:: EXERCISE TASKS ::
**a.** According to the album article, what peak position did Between the Earth and Sky reach on the Irish Albums Chart?
**b.** Reproduce the part of the album article that starts at the words "Between the Earth and Sky is" and ends after the words "Irish Albums Chart.".

:: EXTRACT ::
■ ■ ■ ■

Studio album by Lankum
- Released: 27 October 2017
- Genre: Folk
- Length: 56:49
- Label: Rough Trade
- Producer: John Murphy; Lankum;

Lankum chronology
| Cold Old Fire (2014) | Between the Earth and Sky (2017) | The Livelong Day (2019) |

= Between the Earth and Sky (Lankum album) =

Between the Earth and Sky is the second studio album by Irish folk music group Lankum, released on 27 October 2017 through Rough Trade Records. It is their first album under the name Lankum and their first released on Rough Trade. It received positive reviews from critics and peaked at number 17 on the Irish Albums Chart.

==Critical reception==

Between the Earth and Sky received a score of 90 out of 100 on review aggregator Metacritic based on five critics' reviews, indicating "universal acclaim". The Guardians Jude Rogers wrote that Lankum "marry the rawness of the Watersons with the roar of Richard Dawson, and eerie drones plunge their coarse, clattering harmonies further into darkness" and that they "inhabit a harsh, uncomfortable world, but a vital one". Mojo stated that the album's "raw, emotional heartbeat is laid bare at the onset", while Uncut felt that the band's "battery-acid sharp Dransfields harmonies and uilleann pipe drones ensure their second album is powerfully strange".

■ ■ ■ ■

:: DATA RECORDS ::
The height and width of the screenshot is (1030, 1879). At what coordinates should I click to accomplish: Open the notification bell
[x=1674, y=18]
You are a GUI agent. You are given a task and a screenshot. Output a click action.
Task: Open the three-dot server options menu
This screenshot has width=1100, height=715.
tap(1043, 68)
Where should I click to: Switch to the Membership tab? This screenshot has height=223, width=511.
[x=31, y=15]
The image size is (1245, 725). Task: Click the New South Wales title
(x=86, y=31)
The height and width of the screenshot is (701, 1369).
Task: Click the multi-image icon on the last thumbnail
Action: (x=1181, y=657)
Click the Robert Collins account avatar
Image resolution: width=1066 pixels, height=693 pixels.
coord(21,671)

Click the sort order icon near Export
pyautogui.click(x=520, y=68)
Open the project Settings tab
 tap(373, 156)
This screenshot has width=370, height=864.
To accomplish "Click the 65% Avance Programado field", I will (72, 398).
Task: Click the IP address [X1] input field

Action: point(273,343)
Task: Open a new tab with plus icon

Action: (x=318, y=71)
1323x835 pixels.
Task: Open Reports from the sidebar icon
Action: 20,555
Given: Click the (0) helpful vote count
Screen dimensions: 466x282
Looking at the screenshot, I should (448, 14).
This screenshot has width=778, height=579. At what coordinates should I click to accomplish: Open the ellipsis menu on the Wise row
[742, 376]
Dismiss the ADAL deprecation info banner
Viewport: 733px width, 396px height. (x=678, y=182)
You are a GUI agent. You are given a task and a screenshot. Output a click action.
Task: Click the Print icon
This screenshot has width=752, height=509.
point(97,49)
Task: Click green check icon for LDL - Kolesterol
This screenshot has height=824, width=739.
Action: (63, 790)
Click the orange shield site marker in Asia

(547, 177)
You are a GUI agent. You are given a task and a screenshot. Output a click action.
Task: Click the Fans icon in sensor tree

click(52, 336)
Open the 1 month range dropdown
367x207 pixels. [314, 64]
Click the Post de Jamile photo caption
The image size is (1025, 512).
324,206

■ ■ ■ ■

:: FULL SOLUTIONS ::
**a.** Number 17

**b.**
Between the Earth and Sky is the second studio album by Irish folk music group Lankum, released on 27 October 2017 through Rough Trade Records. It is their first album under the name Lankum and their first released on Rough Trade. It received positive reviews from critics and peaked at number 17 on the Irish Albums Chart.